§ **ASSIGNMENT**
The entries are to be repeated exactly, with all pictures omitted.

EXTRACTED RECORDS: Begin

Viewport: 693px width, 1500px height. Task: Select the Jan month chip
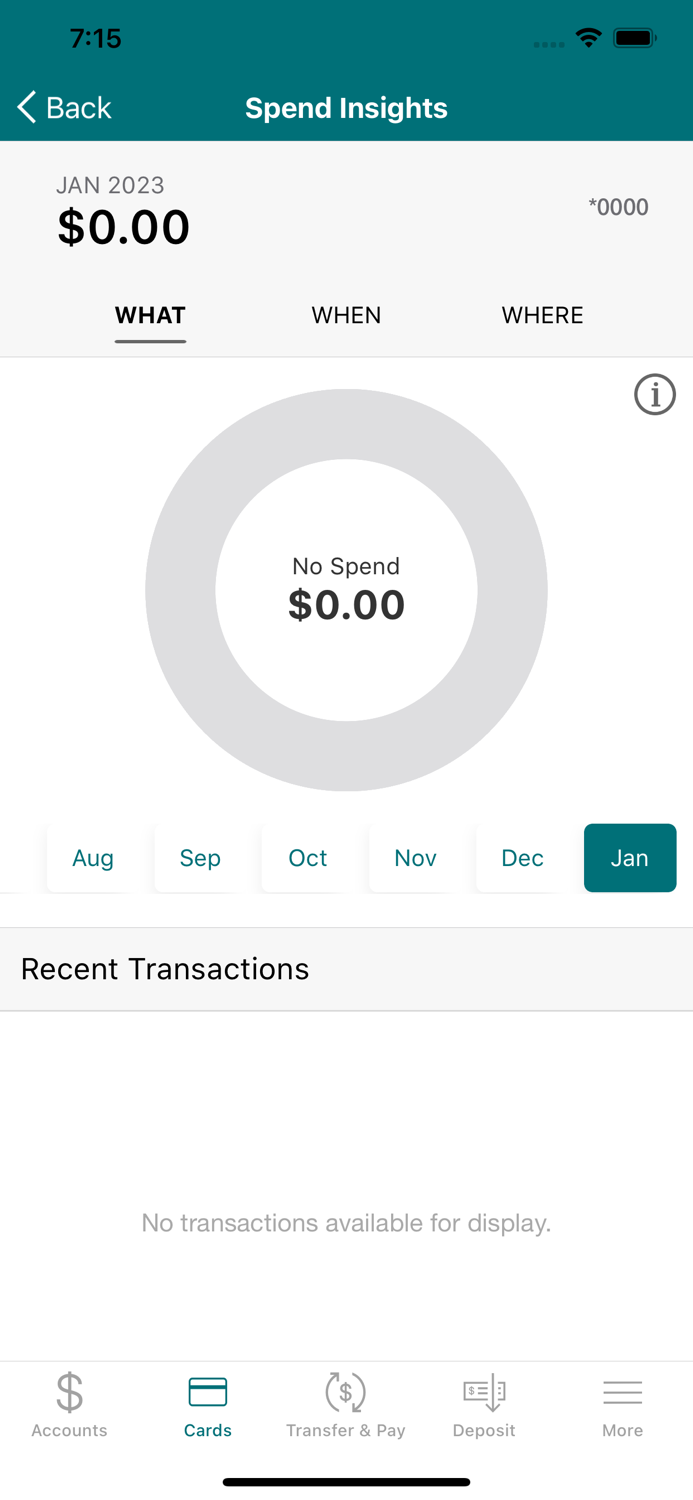(x=630, y=858)
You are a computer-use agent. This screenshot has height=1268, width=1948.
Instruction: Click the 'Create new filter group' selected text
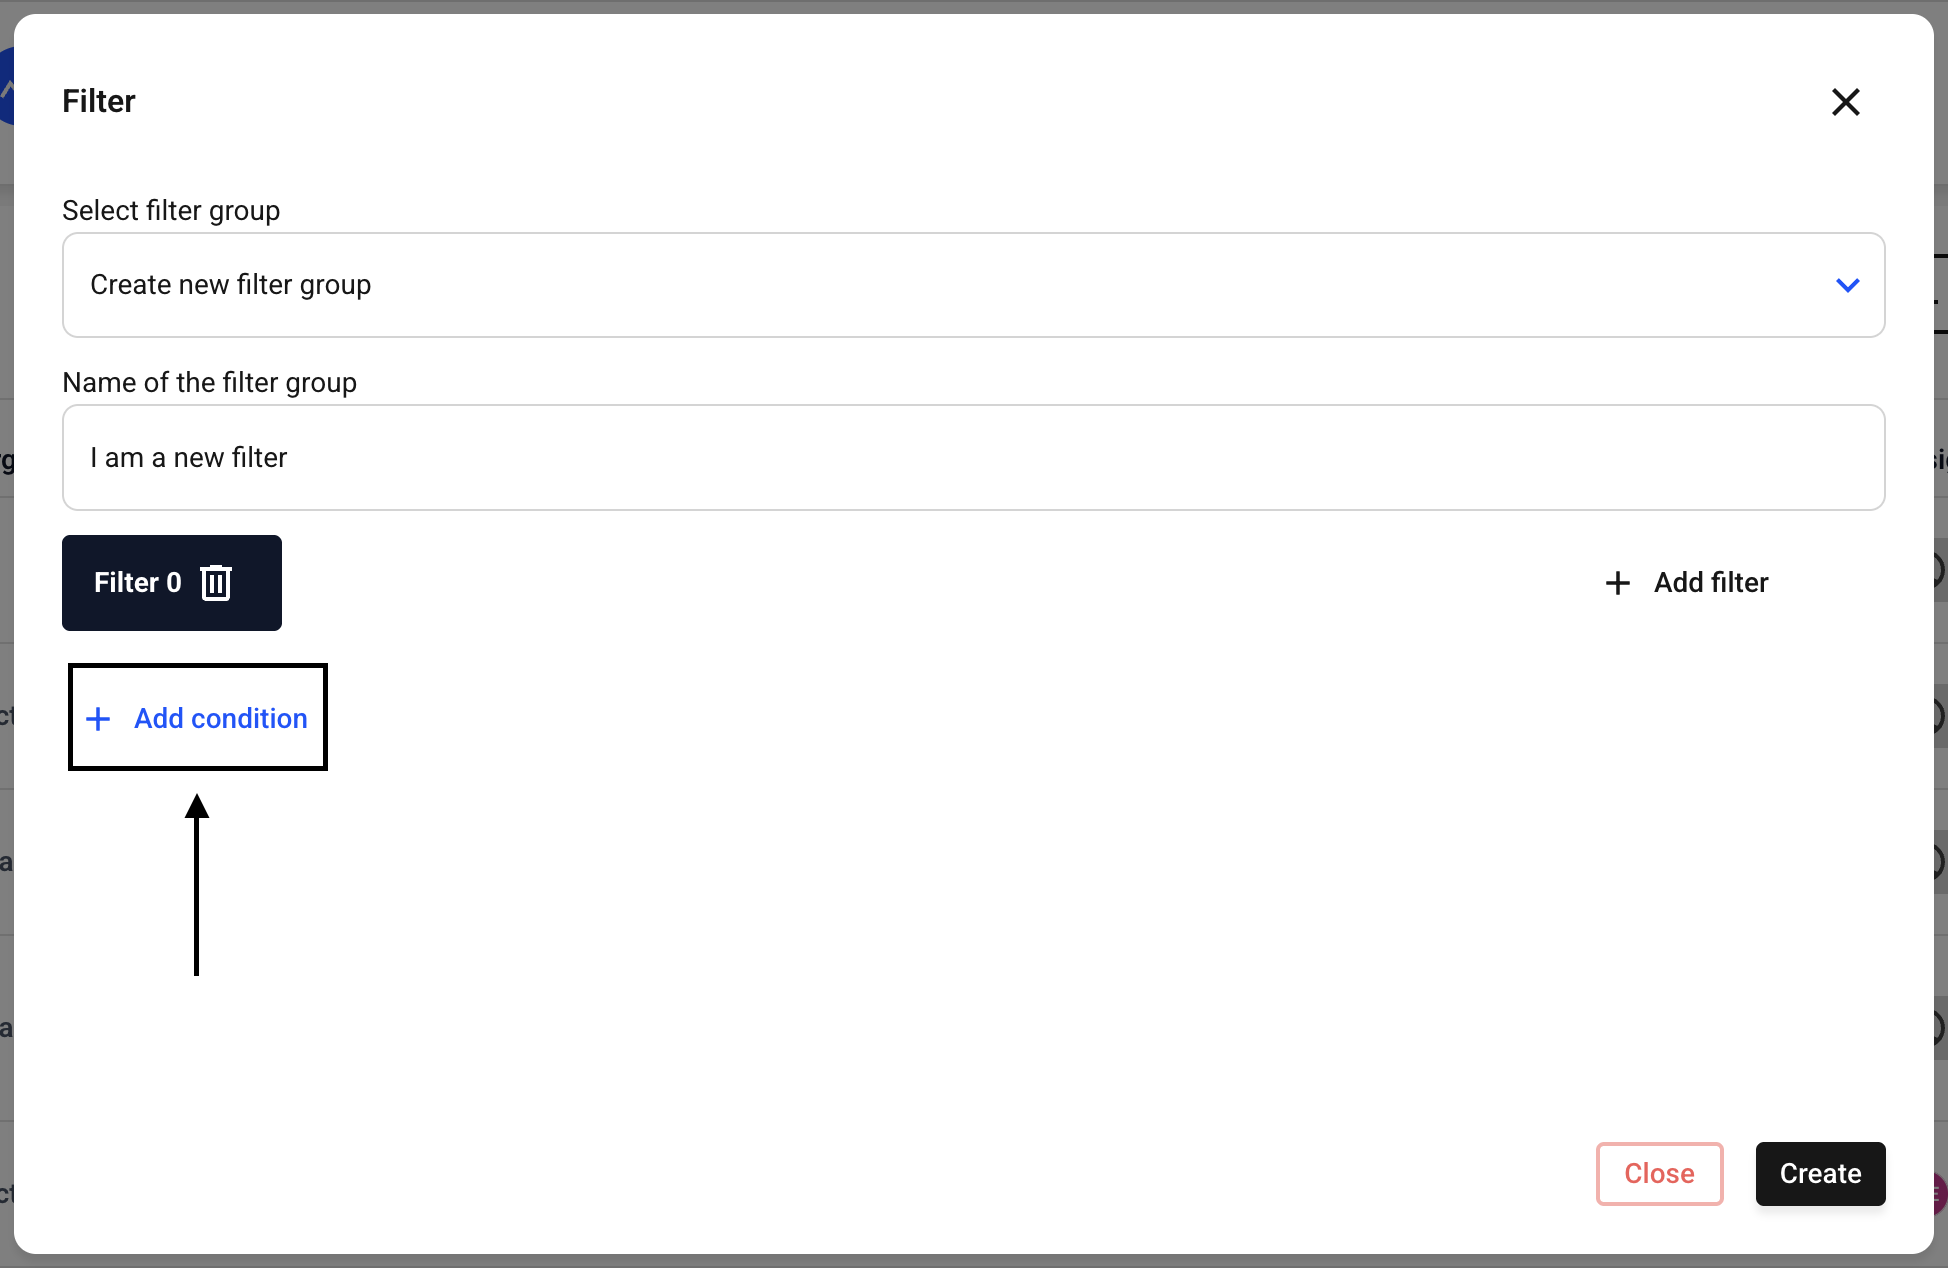(231, 285)
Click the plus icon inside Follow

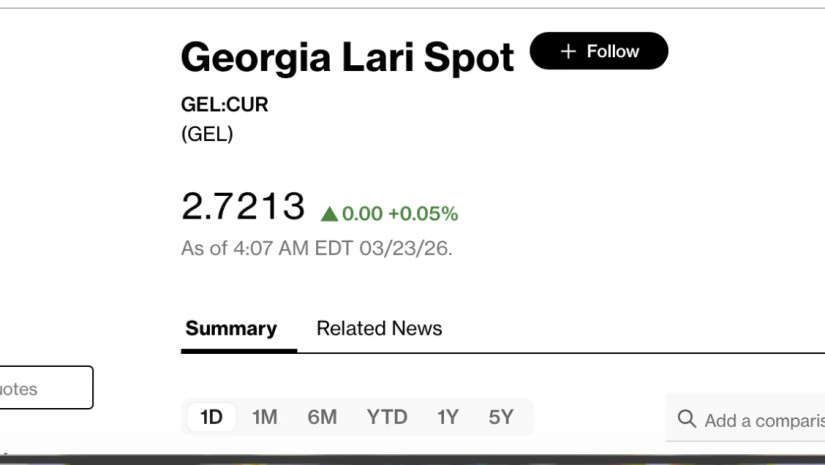568,51
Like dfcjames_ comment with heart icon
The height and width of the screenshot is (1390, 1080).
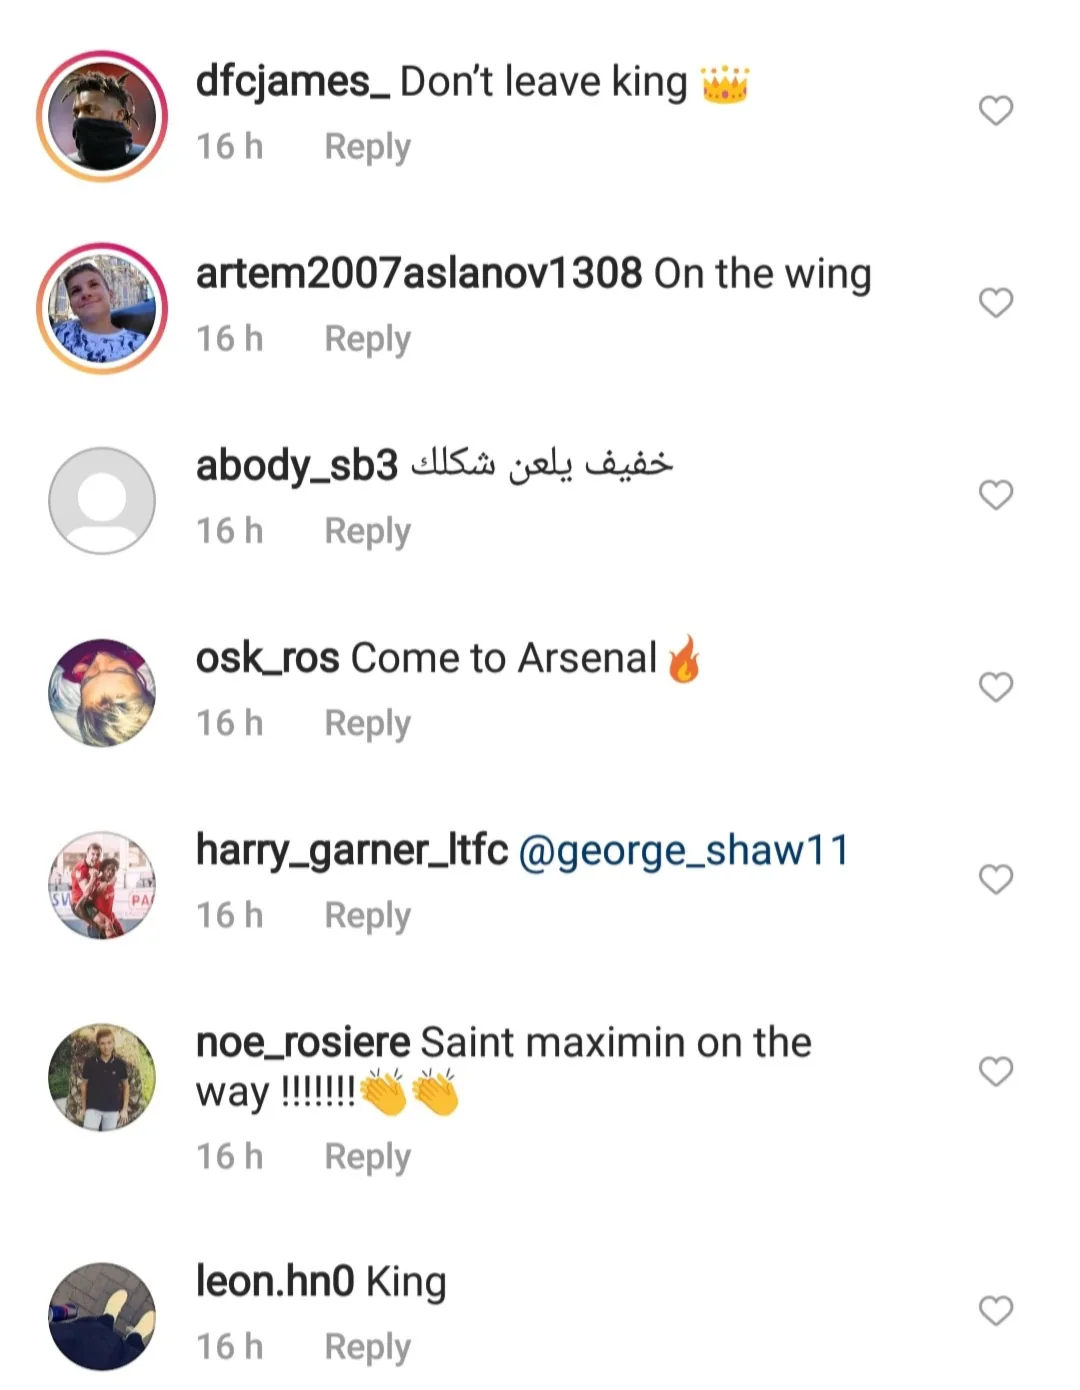(995, 110)
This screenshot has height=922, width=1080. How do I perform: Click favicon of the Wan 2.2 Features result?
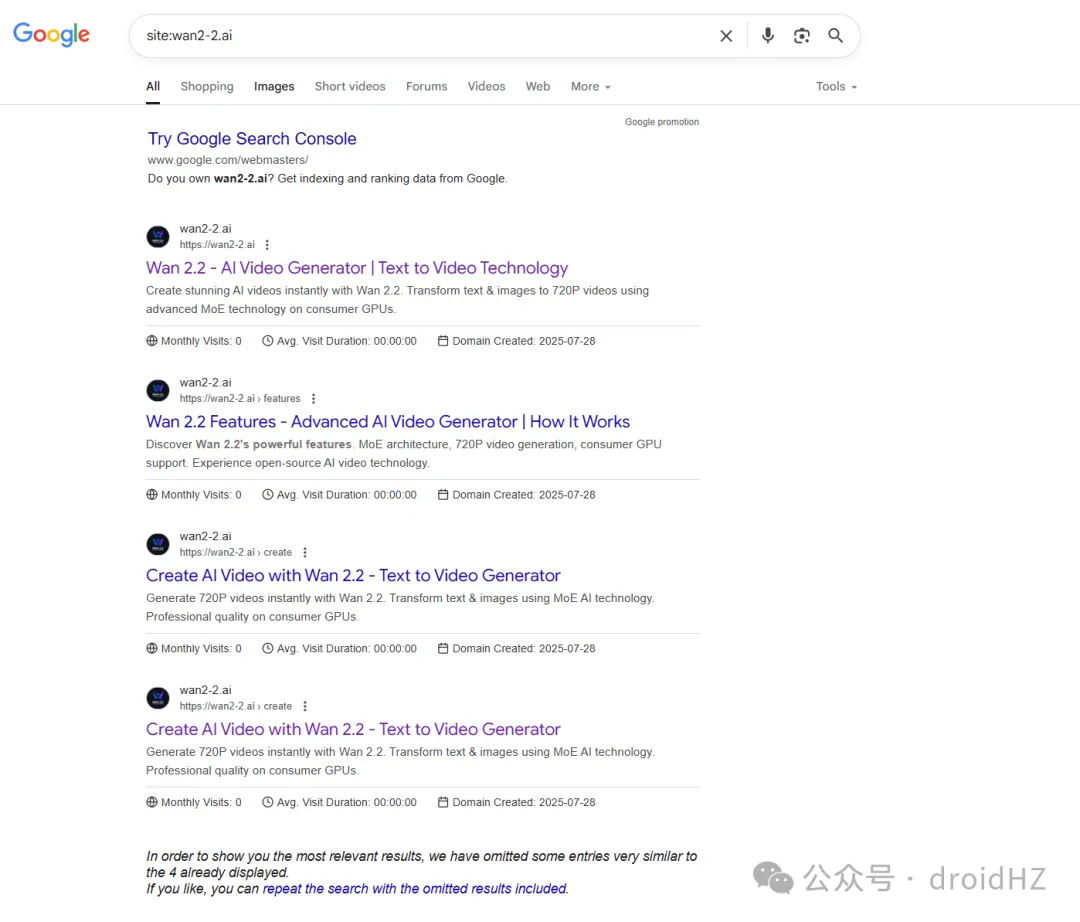(x=158, y=391)
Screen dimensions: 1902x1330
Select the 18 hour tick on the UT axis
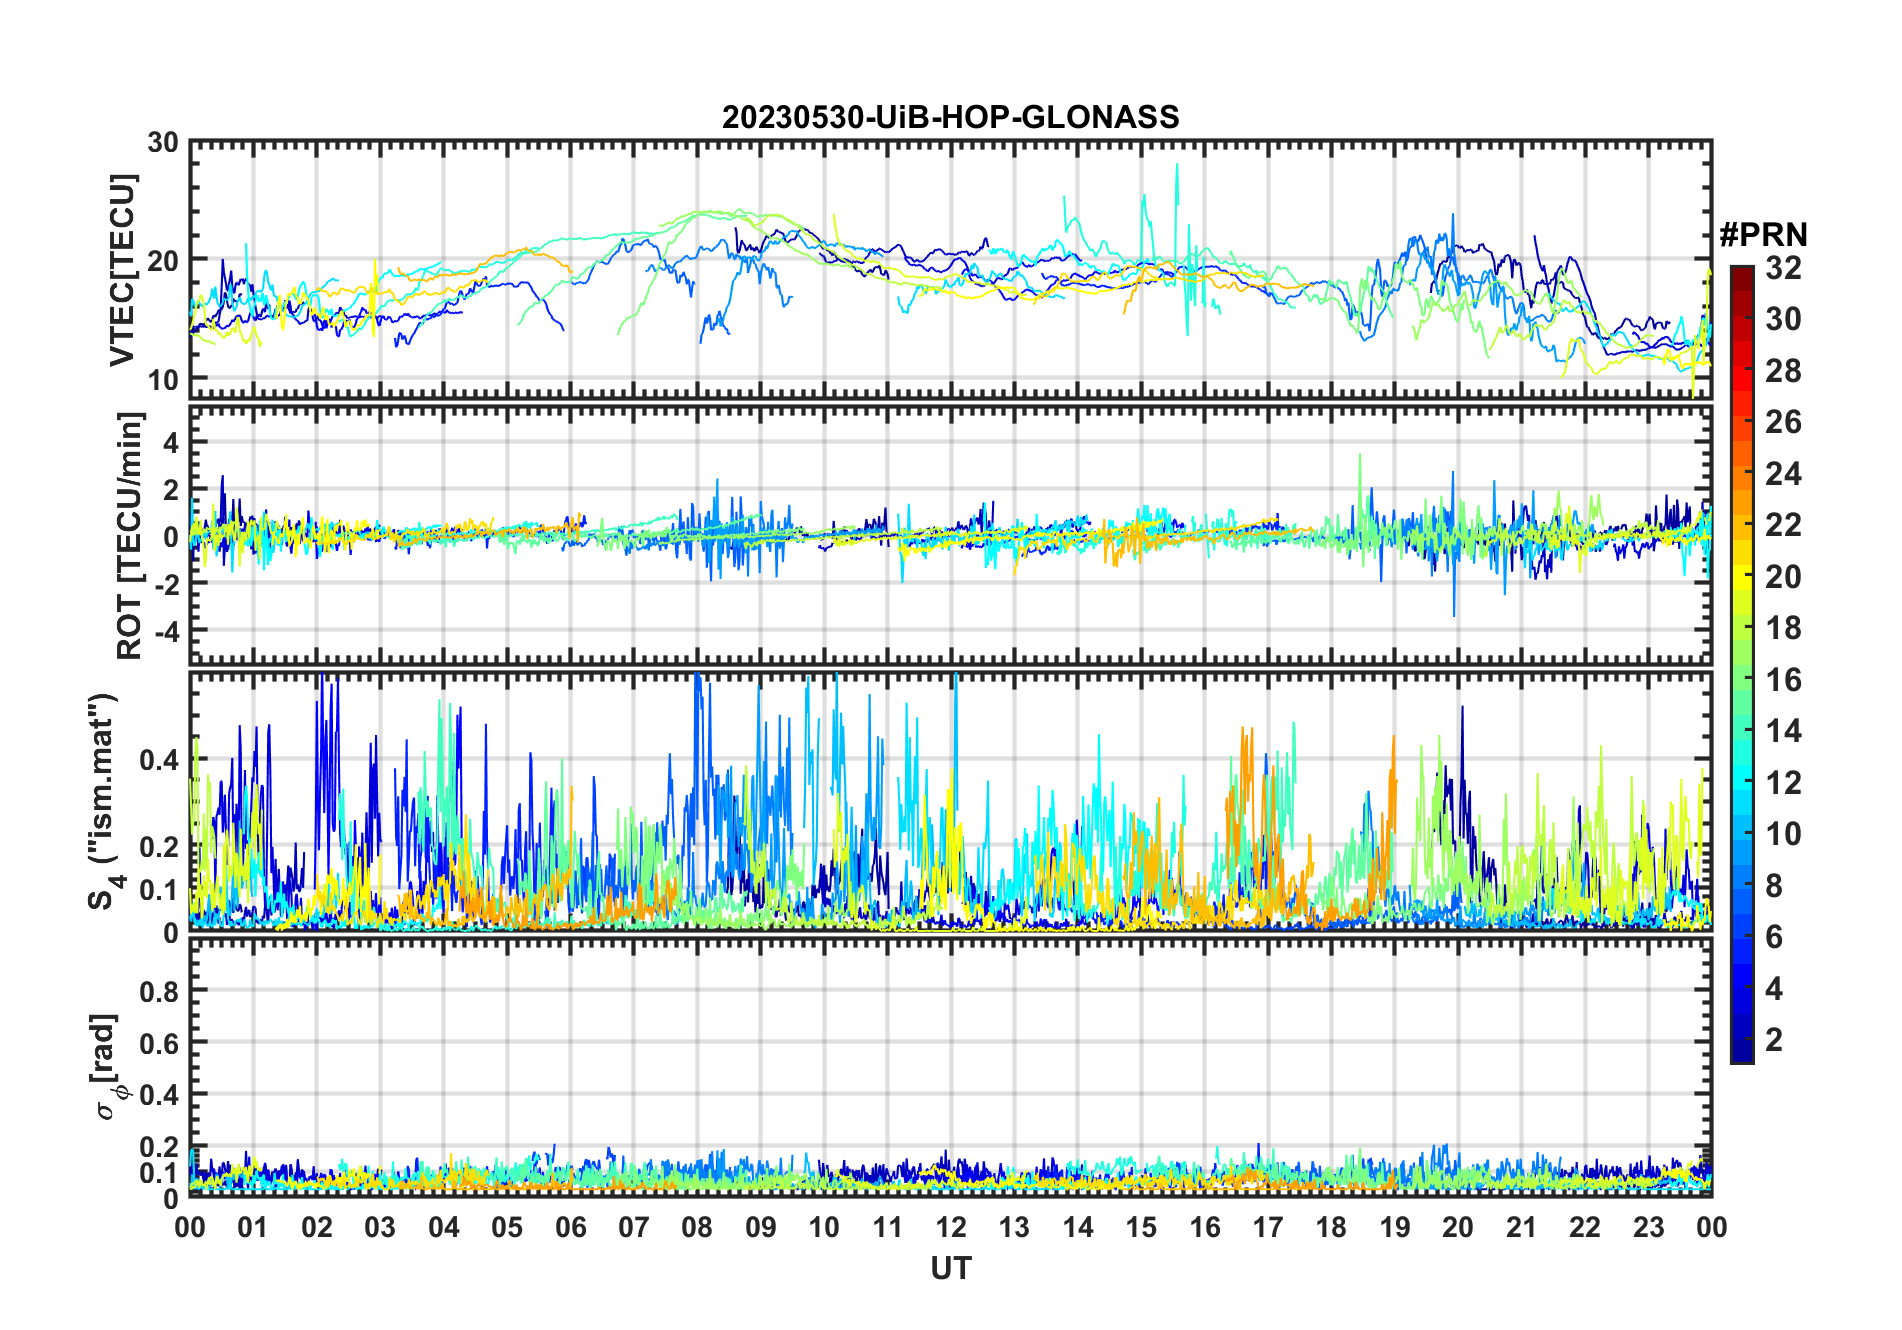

EXTRACTED RECORDS: End

§ **TASK RESULT**
Viewport: 693px width, 1500px height. Task: Select the Jan month chip
(x=630, y=858)
You are a computer-use agent. This screenshot has height=1268, width=1948.
Instruction: Click the 'Create new filter group' selected text
(231, 285)
Click the plus icon inside Follow

568,51
Like dfcjames_ comment with heart icon
The height and width of the screenshot is (1390, 1080).
(995, 110)
This screenshot has height=922, width=1080. How do I perform: Click favicon of the Wan 2.2 Features result?
(x=158, y=391)
Screen dimensions: 1902x1330
Select the 18 hour tick on the UT axis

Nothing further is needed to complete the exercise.